> [WHAT THE TASK ASKS]: Rewrite the material starting with the line that contains "You are a computer-use" and going on through the line that contains "point(656,74)", replacing "screenshot" with "screen capture" and changing nothing else. Give only those lines, without the pictures.

> [DATASET EXCERPTS]:
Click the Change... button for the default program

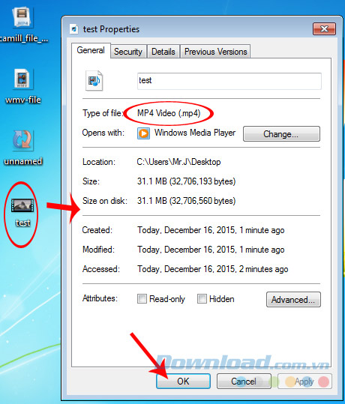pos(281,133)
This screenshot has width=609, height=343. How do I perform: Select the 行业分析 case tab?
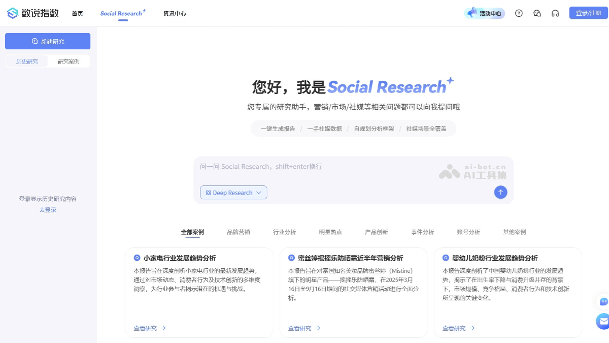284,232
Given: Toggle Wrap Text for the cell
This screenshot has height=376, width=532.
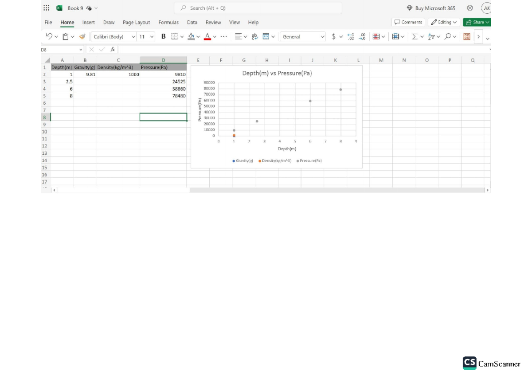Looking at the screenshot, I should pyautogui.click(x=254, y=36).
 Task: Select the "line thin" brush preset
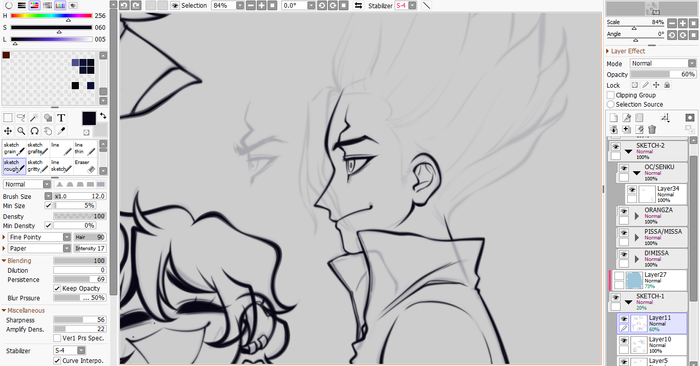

==

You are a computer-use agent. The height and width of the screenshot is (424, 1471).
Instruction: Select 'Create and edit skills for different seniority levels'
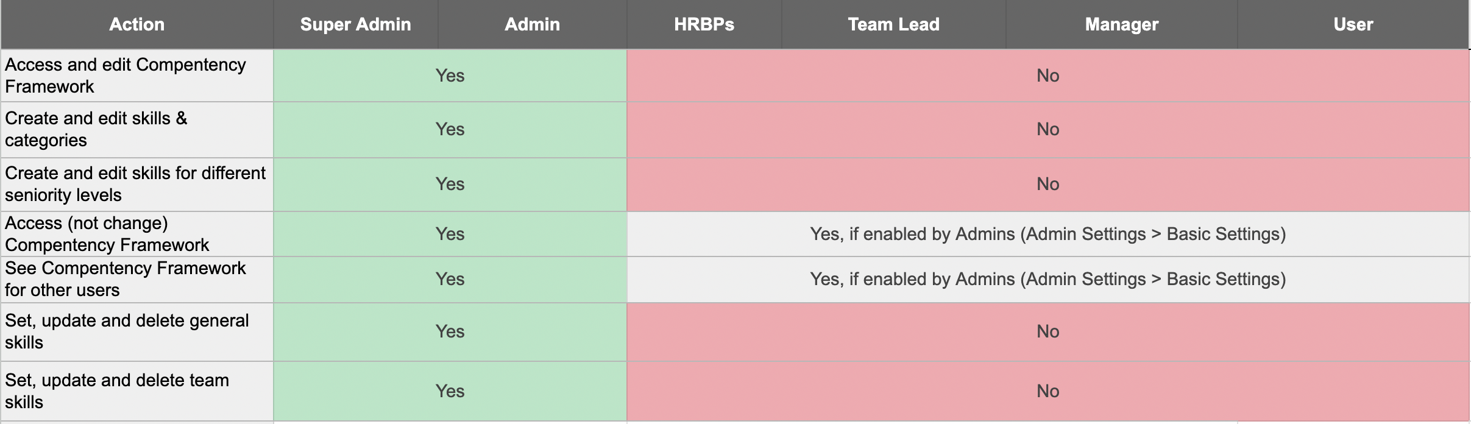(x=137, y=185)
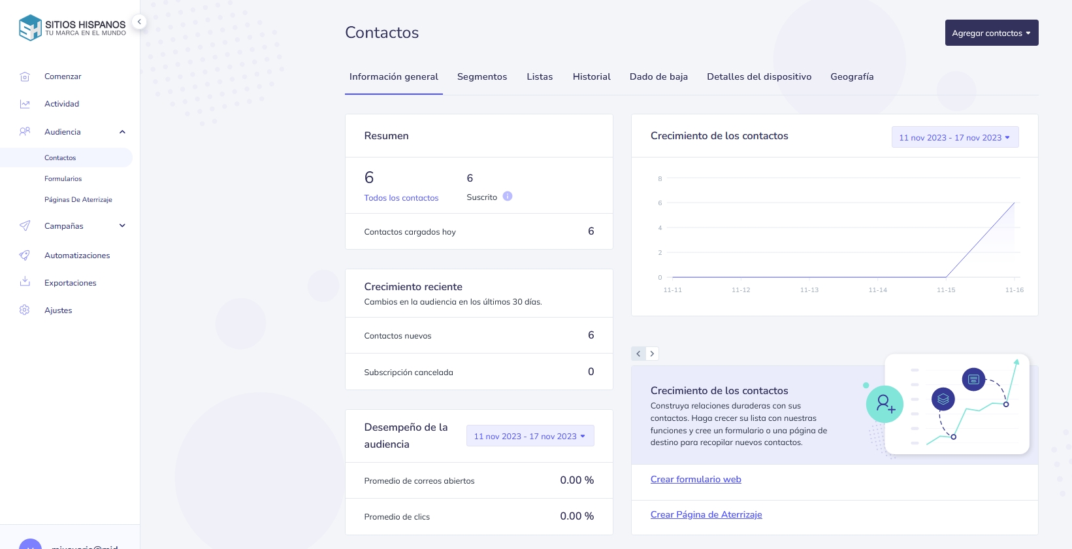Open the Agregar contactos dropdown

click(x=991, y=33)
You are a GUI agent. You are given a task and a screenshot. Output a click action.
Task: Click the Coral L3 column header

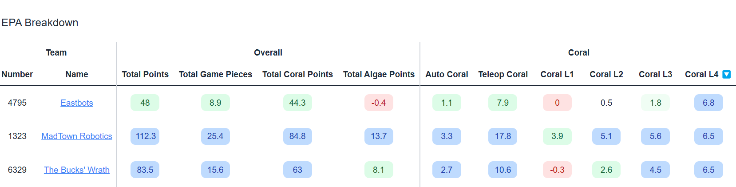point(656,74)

> [WRITTEN ANSWER]:
You are a computer-use agent. The height and width of the screen capture is (424, 1471).
Instruction: Select 'Create and edit skills for different seniority levels'
(x=137, y=185)
Open the Agregar contactos dropdown

click(x=991, y=33)
You are a GUI agent. You are given a task and a screen capture. Output a click action.
Task: Click the Coral L3 column header

point(656,74)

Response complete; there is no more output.